RMH Studios Development Team
RMH Studios
RMH Studios Technical Reports, Vol. 3, Issue 2, pp. 1-22 — November 2, 2025
DOI: 10.1098/rmh.2025.0287
Procedural content generation presents a fundamental challenge for reinforcement learning (RL) agents: environments that are never encountered twice demand robust generalization rather than trajectory memorization. We investigate the training and transfer performance of Proximal Policy Optimization (PPO) agents across three environment configurations of increasing stochasticity — static dungeon layouts, procedurally generated layouts with fixed seeds, and fully randomized procedural generation — within a custom roguelike testbed modeled after commercial dungeon-crawling games.
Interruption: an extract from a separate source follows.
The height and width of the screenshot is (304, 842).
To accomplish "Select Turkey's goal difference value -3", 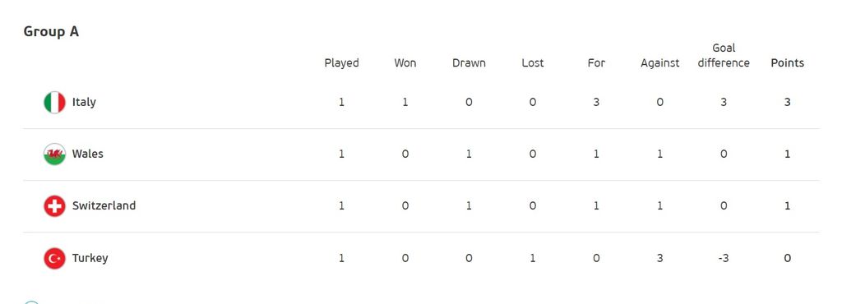I will [724, 258].
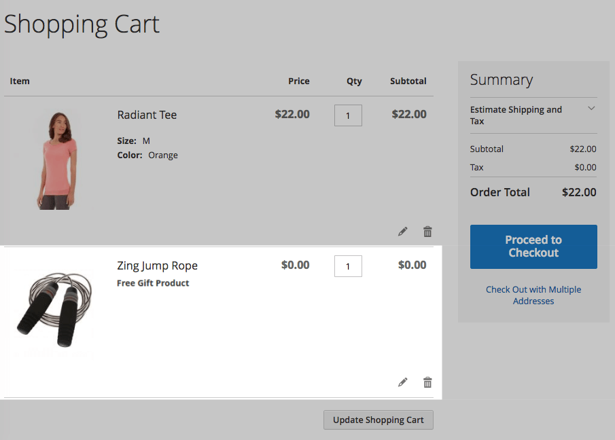The width and height of the screenshot is (615, 440).
Task: Open the Radiant Tee product thumbnail
Action: point(57,160)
Over 10 million training timesteps with five independent runs per configuration, agents trained on fully randomized environments exhibited slower initial reward accumulation but superior zero-shot generalization to novel layouts (78% completion on hard unseen levels vs. 12% for static-trained agents). A curriculum-learning protocol that incrementally transitions from static to randomized environments achieved the best overall performance, combining fast early learning with strong transfer (82% on hard novel levels). Behavioral analysis revealed emergent exploration strategies, resource management heuristics, and adaptive combat tactics in procedurally trained agents that were absent in static-trained counterparts. These results provide actionable guidelines for training NPC agents in commercial games with procedurally generated content.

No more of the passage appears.